#### Documento fuente
◇ ◇ ◇
Desde entonces, estas asociaciones no han parado de trabajar en red y exigir compensaciones justas. Sin embargo, las concesiones de tierras continúan produciéndose -aunque a un ritmo más bajo-, amparándose en muchas ocasiones en la forma tradicional de tenencia de la tierra en África, donde, según datos del Banco Mundial, apenas el 10% de las tierras pertenecen nominalmente a alguien. Aunque esto no significa, ni mucho menos, que no pertenezcan a nadie, -las tierras se van heredando entre familias a través de leyes consuetudinarias, sin escrituras de propiedad-, o que no estén siendo utilizadas, ya sea como terrenos comunales o zonas de paso para el ganado y los animales salvajes.
Apoyo: El papel de las mujeres
Dentro de estas redes de resistencia ha sido fundamental el papel de las mujeres que son, a su vez, las principales afectadas por el acaparamiento al ser quienes mayoritariamente se encargan de la agricultura y de alimentar a sus familias. Cuando las grandes empresas se hacen con los terrenos, las mujeres pierden espacios para plantar sus propios alimentos y para acceder a los recursos que ofrece el bosque (madera, frutos, plantas medicinales…), incrementando la carga para alimentar a sus familias y disminuyendo sus posibilidades de comerciar con su producción. A ello se suma el agotamiento de los suelos que quedan libres (al no poder dejarlos en barbecho) y las dificultades para acceder al agua (ya sea porque la utilizan las grandes plantaciones o porque los químicos contaminan los riachuelos), además del aumento de la inseguridad y la violencia, tal y como ellas mismas relatan. De estas experiencias surgió otra iniciativa colectiva que dio lugar a la Declaración de Mundemba (Camerún) de 2016, en la que campesinas de los países de la zona se reunieron para compartir sus vivencias y aprender sobre las tácticas y prácticas de las grandes compañías de aceite de palma, que se repiten en todos los países.
◇ ◇ ◇
#### Datos proporcionados
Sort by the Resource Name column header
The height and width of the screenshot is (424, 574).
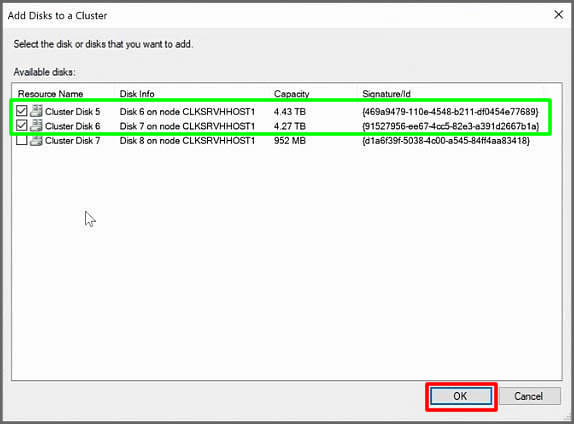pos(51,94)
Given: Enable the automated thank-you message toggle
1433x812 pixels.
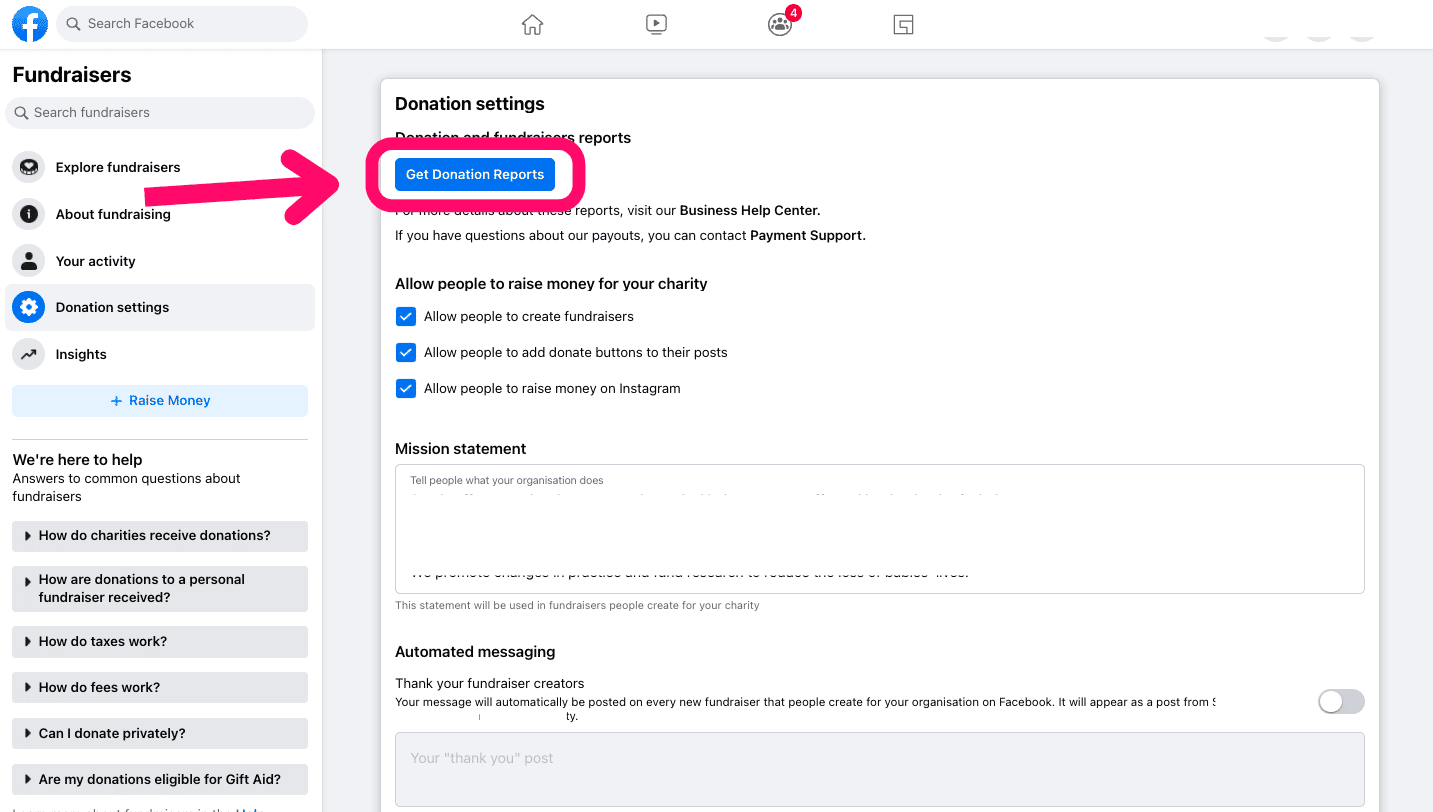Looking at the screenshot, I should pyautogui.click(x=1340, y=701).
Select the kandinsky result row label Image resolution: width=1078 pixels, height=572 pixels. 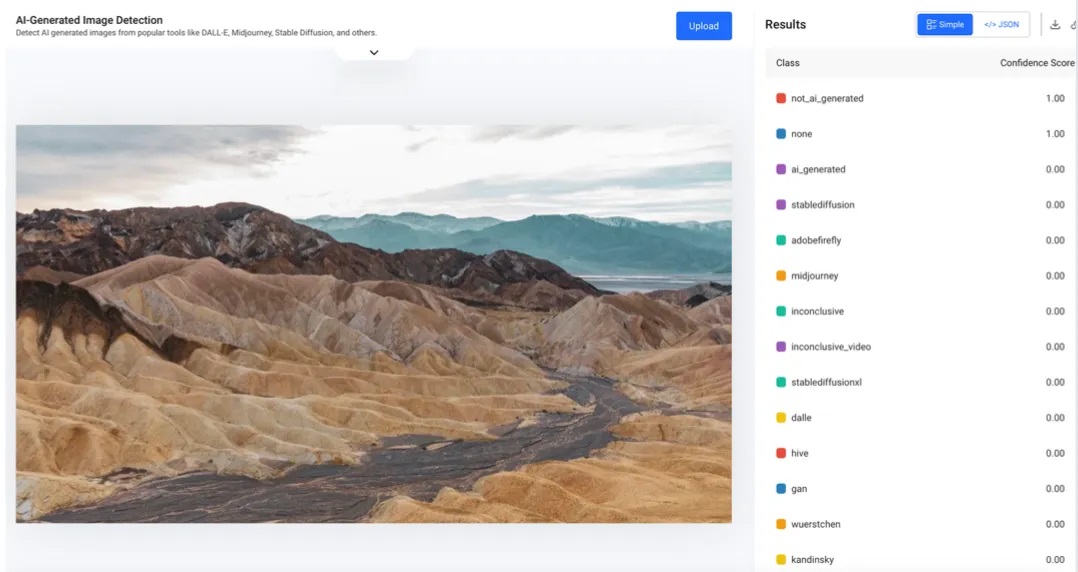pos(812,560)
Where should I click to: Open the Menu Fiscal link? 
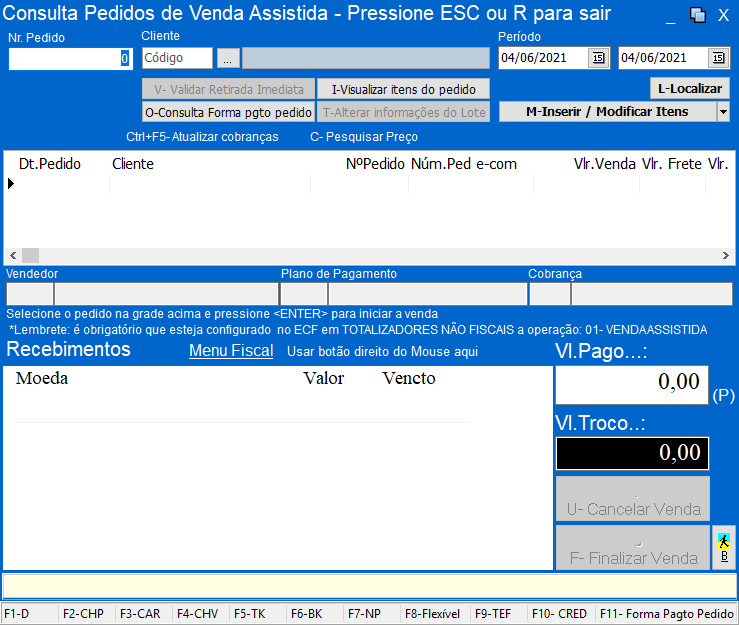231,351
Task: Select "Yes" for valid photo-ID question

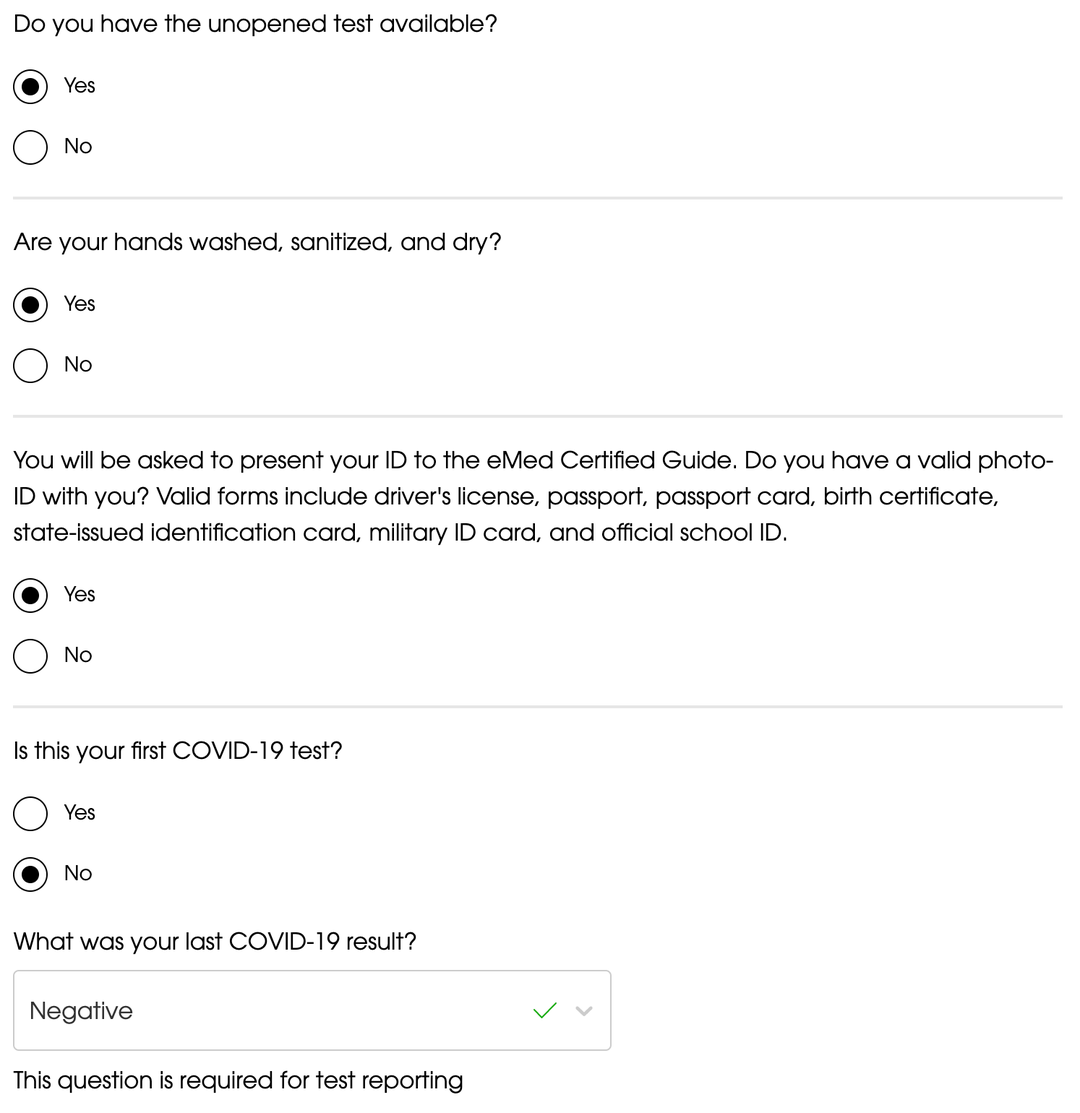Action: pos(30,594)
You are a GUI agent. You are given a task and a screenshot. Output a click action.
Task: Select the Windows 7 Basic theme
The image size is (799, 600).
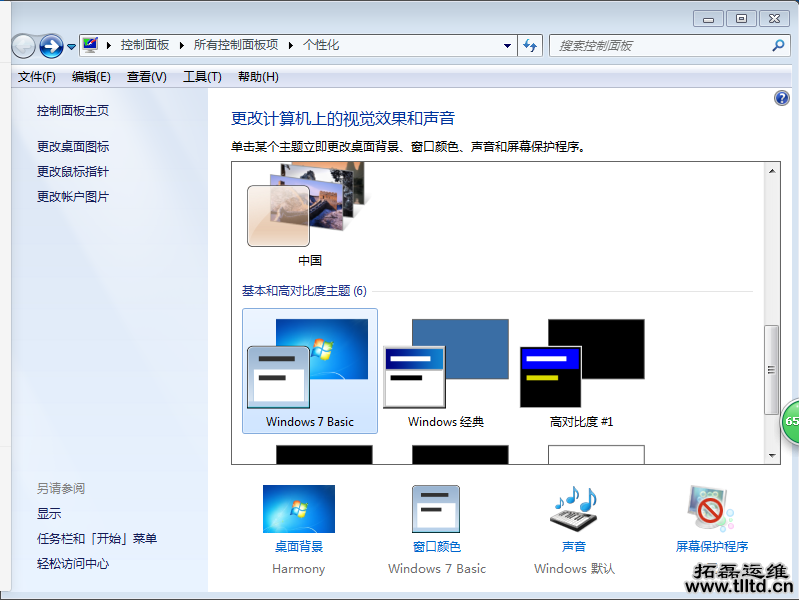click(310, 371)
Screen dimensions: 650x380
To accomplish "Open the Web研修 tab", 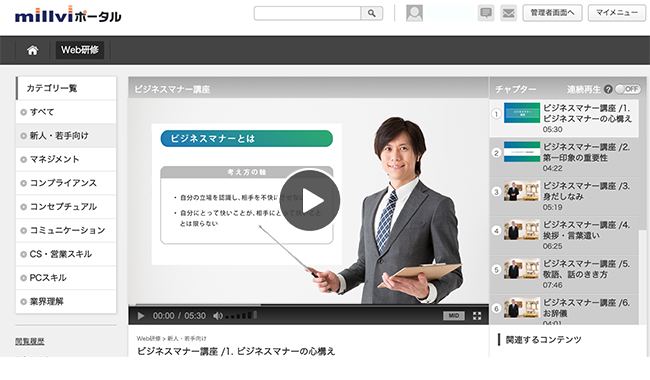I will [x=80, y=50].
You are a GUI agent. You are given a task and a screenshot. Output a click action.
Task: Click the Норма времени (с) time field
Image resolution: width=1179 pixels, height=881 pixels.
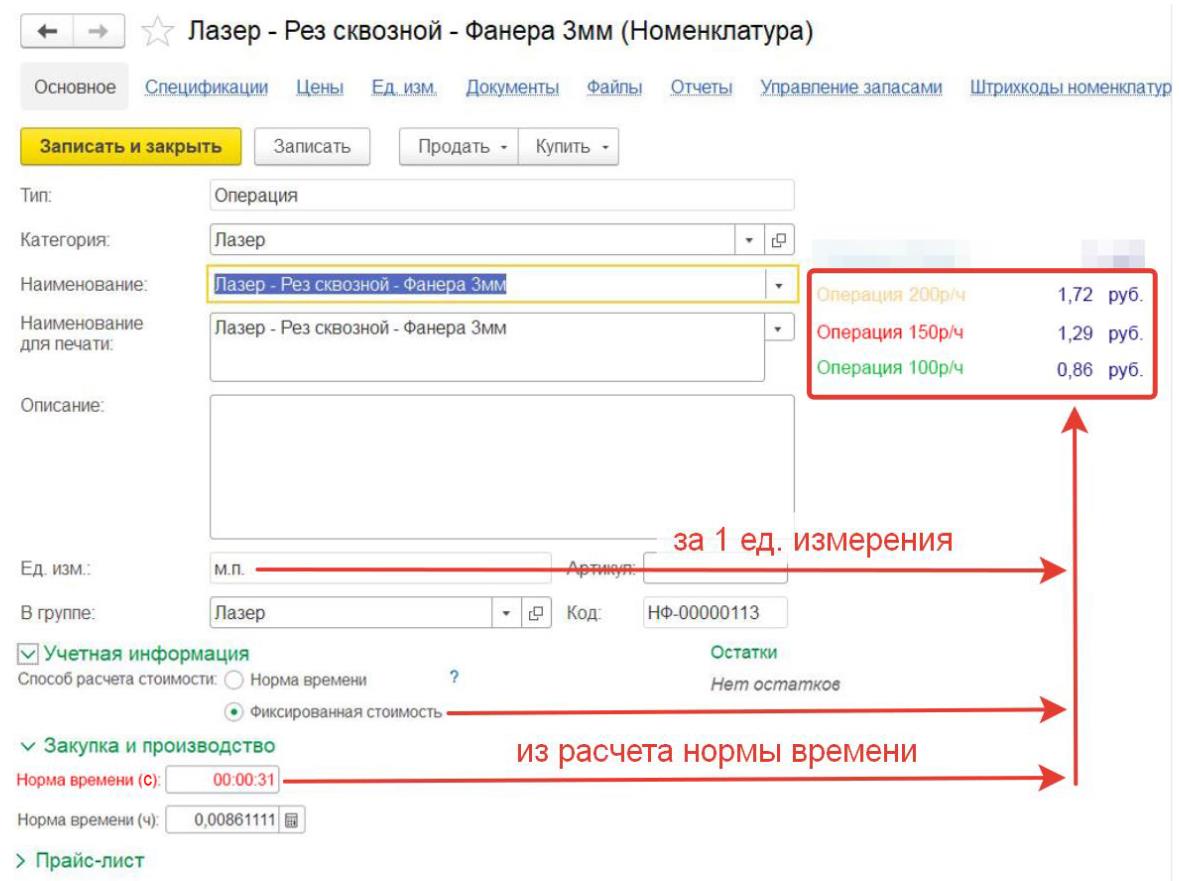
◇ ◇ ◇
#### Qué hacer
Reproduzca sin cambios el fragmento del texto sobre el acaparamiento de tierras desde "Desde entonces, estas" hasta "los animales salvajes.". Básese exclusivamente en el texto sobre el acaparamiento de tierras.

#### Respuesta del ejercicio
Desde entonces, estas asociaciones no han parado de trabajar en red y exigir compensaciones justas. Sin embargo, las concesiones de tierras continúan produciéndose -aunque a un ritmo más bajo-, amparándose en muchas ocasiones en la forma tradicional de tenencia de la tierra en África, donde, según datos del Banco Mundial, apenas el 10% de las tierras pertenecen nominalmente a alguien. Aunque esto no significa, ni mucho menos, que no pertenezcan a nadie, -las tierras se van heredando entre familias a través de leyes consuetudinarias, sin escrituras de propiedad-, o que no estén siendo utilizadas, ya sea como terrenos comunales o zonas de paso para el ganado y los animales salvajes.